Authors: J.P. Desclaux
Program title: H.F.S. SELF CONSISTENT FIELD
Catalogue identifier: ACQI_v1_0
Distribution format: gz
Journal reference: Comput. Phys. Commun. 1(1970)216
Programming language: Fortran.
Computer: IBM 360/50.
Operating system: O S MFT 2.
RAM: 22K words
Word size: 32
Keywords: Atomic physics, Structure, Hartree-fock equations, Free electron exchange Potential, Eigenfunctions, Eigenvalues, Numerov method, Pratt improvement scheme.
Classification: 2.1.

Revision history:
Type Tit le Reference
adaptation 0001 ADAPT HFS FOR MSXALPHA See below

Nature of problem:
With present programs the Hartree-Fock (H.F.) equations can be treated for nearly all configurations. It has been shown, however, that accurate electron binding energies can be obtained without use of the comparatively complicated H.F. scheme. Since the main difficulty posed by the H.F. equations is the treatment of the non local exchange potential it would be desirable to find a good local approximation to the H.F. potential.
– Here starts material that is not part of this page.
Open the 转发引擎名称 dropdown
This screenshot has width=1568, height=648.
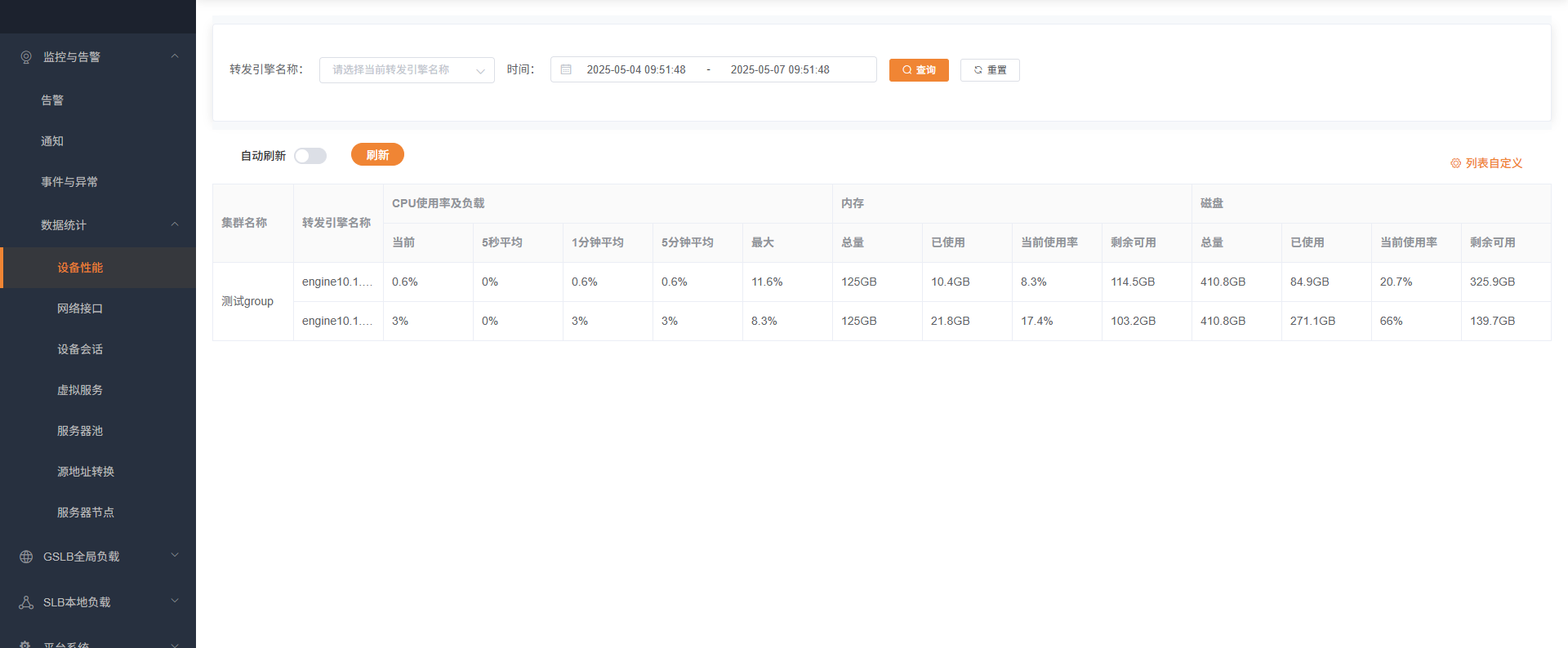tap(407, 70)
The approximation suggested by Slater is used in this program as it has been in many atomic or energy band calculations.

Solution method:
The H.F. equations are solved by the "IN-OUT" method described by Hartree. The numerical procedure is that of Numerov with the "tail procedure" introduced by Froese. The improvement scheme of Pratt is used to accelerate the convergence.

Restrictions:
In the present work single electronic configurations having one or more open shells are treated on the same basis as closed shells configurations. The distinctive features introduced by the presence of unmatched spins are not considered. The electronic configuration is specified by the orbital occupation numbers only. The program is restricted to free atoms or positive ions and the maximum number of one electron orbitals is 20.

Running time:
The test case (neutral mercury atom) requires 110 seconds to compile and 151 seconds to run on the IBM 360/50 computer. The starting potential being the Thomas Fermi potential for the free atom, an analytical approximation of which is included in the program.

ADAPTATION SUMMARY
Manuscript Title: An adaptation of ACQI to calculate the data for MSXALPHA program.
Authors: M. Klobukowski
Program title: 0001 ADAPT HFS FOR MSXALPHA
Catalogue identifier: ACQI_v1_0
Distribution format: gz
Journal reference: Comput. Phys. Commun. 25(1982)29
Programming language: Fortran.
Computer: AMDAHL 470/V7.
Operating system: MTS.
RAM: 76K words
Word size: 8
Peripherals: disc.
Classification: 2.1.

Nature of problem:
The adaptation allows one to prepare the numerical atomic orbitals data to be used by the new version of the SCF Xalpha scattered wave program MSXALPHA/II. The output file produced by the present adaptation conforms to the data requirement of that program.

Solution method:
The Hartree-Fock-Slater calculations are carried out for all the unique atoms of the molecule to be treated later by the MSXALPHA/II program. The atomic results are next restored from work files and rearranged into a form suitable for input to the MSXALPHA/II program.

Restrictions:
Due to dimensions of some arrays in subroutine MSINPT a maximum of 10 unique atoms may be treated. However, this restriction may be easily removed by increasing the array dimensions. Other restrictions (maximum number of orbitals per atom, maximum number of integration points) are the same as those in the original program ACQI.

Running time:
The CPU time required to compile the modified program was 6.3 s(FORTRAN H compiler). It took 2.7 s of CPU time to run the first test run, and 3.3 s to run the second test run.